One possible improvement remains. Currently, to update the reading list I must delete it (
_data/reading.yml) and rebuild the site locally (so that my
reading.csv can be re-parsed) before pushing it to be built and deployed on Netlify. I could avoid these manual steps by taking advantage of the fact that my
reading.csv is automatically synced to Dropbox: I could change my plugin to connect to Dropbox and update the list from there instead of from the copy on my local machine.
UPDATE: It’s alive!
Now in October, three months later, I’ve made the improvement proposed above. My Bridgetown plugin now connects to my Dropbox account, reads my
reading.csv file from there, parses newly added items, and adds them to my site’s data. I’m storing my Dropbox keys in Netlify environment variables, which are passed into Bridgetown in
ENV. Now my reading list can be updated in a Netlify build, without me having to first build it locally and push it.
This paved the way for an even cooler improvement: I followed this guide to setting up automatic Netlify redeploys via GitHub Actions, and now my site rebuilds itself every week.
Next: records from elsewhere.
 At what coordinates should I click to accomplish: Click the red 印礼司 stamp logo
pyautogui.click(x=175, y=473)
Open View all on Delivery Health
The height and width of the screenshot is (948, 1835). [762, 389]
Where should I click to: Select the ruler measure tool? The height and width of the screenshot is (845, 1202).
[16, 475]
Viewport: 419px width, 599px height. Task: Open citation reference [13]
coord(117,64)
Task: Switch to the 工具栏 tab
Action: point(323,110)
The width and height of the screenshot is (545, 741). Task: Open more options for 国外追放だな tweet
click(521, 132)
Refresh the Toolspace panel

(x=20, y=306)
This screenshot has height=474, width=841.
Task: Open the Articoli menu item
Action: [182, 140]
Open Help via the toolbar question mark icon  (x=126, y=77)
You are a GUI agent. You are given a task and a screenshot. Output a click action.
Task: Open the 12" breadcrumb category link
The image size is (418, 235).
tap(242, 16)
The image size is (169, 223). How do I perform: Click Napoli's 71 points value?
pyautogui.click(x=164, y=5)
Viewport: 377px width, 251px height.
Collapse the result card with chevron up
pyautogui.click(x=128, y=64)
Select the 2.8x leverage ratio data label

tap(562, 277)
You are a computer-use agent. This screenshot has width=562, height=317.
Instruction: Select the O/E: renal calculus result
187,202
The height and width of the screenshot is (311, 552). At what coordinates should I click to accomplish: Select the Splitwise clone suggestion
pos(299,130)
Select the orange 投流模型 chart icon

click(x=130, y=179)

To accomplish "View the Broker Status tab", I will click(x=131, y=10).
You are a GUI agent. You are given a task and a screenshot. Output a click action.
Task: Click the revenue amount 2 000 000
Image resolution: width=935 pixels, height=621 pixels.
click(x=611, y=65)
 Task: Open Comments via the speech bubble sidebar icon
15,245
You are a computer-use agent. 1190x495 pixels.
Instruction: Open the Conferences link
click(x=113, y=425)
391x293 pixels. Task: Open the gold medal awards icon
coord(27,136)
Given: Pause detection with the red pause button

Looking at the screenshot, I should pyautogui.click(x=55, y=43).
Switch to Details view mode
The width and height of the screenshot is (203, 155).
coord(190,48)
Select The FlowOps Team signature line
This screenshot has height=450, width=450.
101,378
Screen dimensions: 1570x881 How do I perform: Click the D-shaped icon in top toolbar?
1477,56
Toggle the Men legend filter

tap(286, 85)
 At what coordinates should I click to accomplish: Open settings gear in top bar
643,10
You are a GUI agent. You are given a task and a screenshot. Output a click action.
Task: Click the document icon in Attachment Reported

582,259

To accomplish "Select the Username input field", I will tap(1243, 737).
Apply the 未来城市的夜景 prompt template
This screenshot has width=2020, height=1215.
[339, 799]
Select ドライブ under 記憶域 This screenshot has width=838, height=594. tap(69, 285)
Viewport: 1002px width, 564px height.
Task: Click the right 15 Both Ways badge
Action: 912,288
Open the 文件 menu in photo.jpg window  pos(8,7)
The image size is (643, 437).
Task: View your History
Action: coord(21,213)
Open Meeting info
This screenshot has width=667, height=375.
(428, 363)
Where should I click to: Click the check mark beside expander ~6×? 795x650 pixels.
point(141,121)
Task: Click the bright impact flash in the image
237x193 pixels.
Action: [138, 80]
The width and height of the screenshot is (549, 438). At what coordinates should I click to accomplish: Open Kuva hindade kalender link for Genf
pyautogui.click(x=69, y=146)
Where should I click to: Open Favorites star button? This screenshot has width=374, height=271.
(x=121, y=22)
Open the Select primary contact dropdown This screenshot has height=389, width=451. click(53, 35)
This means that my site’s Reading page is synced weekly to my
reading.csv, and it’s completely automatic! Now I’m starting to see how static sites, in spite of their simplicity, can feel quite dynamic if they are automatically rebuilt often, using content added via APIs.
But what I really loved was using what I already knew (Ruby) in a completely new way. Bridgetown is doing a wonderful job of bringing the joy of Ruby into the world of modern static site generators.